Supplied data:
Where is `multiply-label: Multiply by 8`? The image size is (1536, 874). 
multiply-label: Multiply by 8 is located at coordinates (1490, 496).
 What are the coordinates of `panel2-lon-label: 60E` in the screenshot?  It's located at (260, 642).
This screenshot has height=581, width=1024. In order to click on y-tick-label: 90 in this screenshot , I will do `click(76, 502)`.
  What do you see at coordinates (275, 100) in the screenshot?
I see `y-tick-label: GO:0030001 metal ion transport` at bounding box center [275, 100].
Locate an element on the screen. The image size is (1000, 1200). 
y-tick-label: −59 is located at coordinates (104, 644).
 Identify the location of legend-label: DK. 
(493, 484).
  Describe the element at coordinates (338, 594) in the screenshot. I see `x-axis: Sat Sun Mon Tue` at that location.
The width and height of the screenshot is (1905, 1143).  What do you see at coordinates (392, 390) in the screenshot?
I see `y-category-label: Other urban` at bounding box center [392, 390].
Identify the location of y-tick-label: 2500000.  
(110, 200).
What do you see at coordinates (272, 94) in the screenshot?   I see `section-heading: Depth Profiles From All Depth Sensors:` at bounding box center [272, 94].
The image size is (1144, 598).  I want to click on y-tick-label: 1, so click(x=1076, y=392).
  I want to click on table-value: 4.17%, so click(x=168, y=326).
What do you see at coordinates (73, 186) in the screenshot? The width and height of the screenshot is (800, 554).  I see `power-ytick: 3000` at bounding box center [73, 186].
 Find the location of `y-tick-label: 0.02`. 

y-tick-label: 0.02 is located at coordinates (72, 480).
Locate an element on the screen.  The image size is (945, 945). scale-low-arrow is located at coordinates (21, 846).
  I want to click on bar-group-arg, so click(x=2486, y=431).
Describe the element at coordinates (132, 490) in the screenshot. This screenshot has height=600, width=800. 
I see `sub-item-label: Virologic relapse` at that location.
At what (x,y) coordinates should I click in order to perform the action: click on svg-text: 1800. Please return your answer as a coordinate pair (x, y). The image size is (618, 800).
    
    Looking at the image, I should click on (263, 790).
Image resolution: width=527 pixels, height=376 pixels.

Work order:
Format the lines of the listing as a JSON list of strings, one string per line and with blank lines omitted, beginning at the line containing "This screenshot has height=581, width=1024." and ending at the line containing "center [275, 100].", both included.

Response:
[
  "This screenshot has height=581, width=1024. In order to click on y-tick-label: 90 in this screenshot , I will do `click(76, 502)`.",
  "  What do you see at coordinates (275, 100) in the screenshot?",
  "I see `y-tick-label: GO:0030001 metal ion transport` at bounding box center [275, 100]."
]